>> BEGIN MATERIAL

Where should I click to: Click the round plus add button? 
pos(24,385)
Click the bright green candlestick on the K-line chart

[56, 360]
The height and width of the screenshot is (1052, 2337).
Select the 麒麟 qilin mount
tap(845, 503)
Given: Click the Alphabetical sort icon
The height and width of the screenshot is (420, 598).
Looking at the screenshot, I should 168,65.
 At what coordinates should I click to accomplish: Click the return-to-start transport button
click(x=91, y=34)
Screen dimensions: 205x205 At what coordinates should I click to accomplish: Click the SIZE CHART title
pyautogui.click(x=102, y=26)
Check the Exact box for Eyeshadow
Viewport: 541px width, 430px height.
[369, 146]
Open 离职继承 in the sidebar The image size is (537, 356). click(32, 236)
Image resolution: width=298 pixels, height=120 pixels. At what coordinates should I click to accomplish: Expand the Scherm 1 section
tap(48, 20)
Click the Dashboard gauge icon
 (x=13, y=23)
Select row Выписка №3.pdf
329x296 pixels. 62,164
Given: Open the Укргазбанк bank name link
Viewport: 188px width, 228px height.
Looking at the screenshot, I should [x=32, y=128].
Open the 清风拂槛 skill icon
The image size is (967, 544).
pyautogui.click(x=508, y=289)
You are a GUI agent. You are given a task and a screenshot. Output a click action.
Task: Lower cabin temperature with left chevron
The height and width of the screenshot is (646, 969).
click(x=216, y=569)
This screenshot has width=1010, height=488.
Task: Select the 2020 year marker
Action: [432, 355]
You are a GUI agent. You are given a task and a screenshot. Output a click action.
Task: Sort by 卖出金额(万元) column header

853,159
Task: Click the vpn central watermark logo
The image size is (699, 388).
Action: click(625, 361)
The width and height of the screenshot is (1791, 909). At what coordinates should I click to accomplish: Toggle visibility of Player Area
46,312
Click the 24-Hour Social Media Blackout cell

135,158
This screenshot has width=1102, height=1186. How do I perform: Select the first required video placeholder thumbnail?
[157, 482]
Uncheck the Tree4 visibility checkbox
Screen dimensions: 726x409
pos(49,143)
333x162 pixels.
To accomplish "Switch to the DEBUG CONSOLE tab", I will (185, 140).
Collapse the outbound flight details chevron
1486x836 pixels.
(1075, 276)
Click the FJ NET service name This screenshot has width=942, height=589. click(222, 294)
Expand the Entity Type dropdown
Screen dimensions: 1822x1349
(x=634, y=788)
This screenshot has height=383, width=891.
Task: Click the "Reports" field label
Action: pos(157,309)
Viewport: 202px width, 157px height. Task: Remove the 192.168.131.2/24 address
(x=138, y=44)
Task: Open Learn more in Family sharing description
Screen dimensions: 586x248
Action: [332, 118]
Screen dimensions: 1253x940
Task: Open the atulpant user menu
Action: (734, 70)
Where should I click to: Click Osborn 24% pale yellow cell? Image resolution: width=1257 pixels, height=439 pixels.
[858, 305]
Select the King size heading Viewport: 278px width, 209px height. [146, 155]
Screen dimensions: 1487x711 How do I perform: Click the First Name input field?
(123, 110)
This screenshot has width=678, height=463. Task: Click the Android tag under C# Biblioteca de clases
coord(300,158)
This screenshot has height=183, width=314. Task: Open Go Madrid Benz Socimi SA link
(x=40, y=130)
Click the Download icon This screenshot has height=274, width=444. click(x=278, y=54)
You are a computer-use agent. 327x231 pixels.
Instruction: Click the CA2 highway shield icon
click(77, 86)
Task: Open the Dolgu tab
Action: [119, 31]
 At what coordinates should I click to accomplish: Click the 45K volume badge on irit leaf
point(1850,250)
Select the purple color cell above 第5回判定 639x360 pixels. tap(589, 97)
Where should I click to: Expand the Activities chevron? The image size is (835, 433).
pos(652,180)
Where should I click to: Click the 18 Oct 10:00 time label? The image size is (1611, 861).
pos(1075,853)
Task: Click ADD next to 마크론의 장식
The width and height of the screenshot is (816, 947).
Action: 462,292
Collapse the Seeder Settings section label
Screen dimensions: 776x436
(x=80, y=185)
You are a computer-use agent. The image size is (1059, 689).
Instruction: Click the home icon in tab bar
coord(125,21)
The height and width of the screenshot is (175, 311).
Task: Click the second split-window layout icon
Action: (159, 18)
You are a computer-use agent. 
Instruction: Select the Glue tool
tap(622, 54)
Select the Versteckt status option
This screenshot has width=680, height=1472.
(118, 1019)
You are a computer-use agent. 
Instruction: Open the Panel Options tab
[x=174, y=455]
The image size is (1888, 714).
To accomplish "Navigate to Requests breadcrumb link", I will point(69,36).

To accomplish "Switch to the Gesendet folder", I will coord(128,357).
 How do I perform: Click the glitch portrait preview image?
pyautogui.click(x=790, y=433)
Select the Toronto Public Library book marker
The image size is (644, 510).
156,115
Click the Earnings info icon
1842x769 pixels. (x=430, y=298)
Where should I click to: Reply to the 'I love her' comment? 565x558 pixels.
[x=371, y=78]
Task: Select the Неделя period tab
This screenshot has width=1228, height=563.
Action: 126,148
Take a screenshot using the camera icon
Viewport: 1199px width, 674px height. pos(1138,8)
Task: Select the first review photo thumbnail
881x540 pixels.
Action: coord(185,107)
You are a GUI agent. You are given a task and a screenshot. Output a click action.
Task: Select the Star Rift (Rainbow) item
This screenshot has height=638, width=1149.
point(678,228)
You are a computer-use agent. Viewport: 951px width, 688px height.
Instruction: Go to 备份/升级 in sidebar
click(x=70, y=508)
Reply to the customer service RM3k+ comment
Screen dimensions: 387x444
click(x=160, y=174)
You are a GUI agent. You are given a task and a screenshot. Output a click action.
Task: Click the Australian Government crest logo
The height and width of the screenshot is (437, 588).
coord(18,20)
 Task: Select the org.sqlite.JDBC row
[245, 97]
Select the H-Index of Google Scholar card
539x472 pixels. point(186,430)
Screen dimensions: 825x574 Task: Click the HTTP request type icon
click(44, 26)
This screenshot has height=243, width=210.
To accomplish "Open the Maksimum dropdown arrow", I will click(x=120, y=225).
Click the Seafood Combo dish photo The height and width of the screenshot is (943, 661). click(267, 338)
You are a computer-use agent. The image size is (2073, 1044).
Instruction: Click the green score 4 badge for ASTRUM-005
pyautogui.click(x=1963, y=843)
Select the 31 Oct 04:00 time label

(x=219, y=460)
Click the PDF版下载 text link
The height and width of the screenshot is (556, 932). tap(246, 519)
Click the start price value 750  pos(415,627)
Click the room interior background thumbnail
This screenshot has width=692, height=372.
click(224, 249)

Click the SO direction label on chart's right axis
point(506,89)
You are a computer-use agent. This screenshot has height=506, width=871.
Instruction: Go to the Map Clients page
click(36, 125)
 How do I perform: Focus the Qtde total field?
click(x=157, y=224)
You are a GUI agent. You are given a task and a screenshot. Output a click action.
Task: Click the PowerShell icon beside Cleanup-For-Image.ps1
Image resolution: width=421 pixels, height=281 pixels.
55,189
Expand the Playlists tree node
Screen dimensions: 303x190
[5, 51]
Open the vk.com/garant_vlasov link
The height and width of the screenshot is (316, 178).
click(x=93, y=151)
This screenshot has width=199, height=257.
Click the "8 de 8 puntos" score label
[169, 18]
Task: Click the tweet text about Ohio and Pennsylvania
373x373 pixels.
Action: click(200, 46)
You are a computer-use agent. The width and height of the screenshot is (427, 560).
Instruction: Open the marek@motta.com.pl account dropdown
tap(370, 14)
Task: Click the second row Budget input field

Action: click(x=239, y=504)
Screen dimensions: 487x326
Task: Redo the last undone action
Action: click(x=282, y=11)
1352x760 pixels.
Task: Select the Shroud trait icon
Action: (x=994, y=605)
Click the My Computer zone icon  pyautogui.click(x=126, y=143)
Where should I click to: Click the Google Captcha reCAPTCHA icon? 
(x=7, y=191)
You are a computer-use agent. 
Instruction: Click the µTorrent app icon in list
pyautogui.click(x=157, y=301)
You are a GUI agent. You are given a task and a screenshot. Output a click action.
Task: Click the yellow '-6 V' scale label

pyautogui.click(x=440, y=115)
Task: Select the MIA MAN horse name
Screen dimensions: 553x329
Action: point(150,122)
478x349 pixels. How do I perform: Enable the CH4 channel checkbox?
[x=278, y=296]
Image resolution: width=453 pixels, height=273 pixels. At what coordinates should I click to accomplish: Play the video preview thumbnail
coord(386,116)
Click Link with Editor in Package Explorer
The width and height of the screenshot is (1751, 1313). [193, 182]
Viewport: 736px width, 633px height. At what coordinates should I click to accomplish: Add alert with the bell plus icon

>> END MATERIAL

THE EXERCISE
Repeat the lines of the material above word for word, from the line containing "Open 离职继承 in" up to and including the line containing "329x296 pixels. 62,164".

ANSWER
Open 离职继承 in the sidebar The image size is (537, 356). click(32, 236)
Image resolution: width=298 pixels, height=120 pixels. At what coordinates should I click to accomplish: Expand the Scherm 1 section
tap(48, 20)
Click the Dashboard gauge icon
 (x=13, y=23)
Select row Выписка №3.pdf
329x296 pixels. 62,164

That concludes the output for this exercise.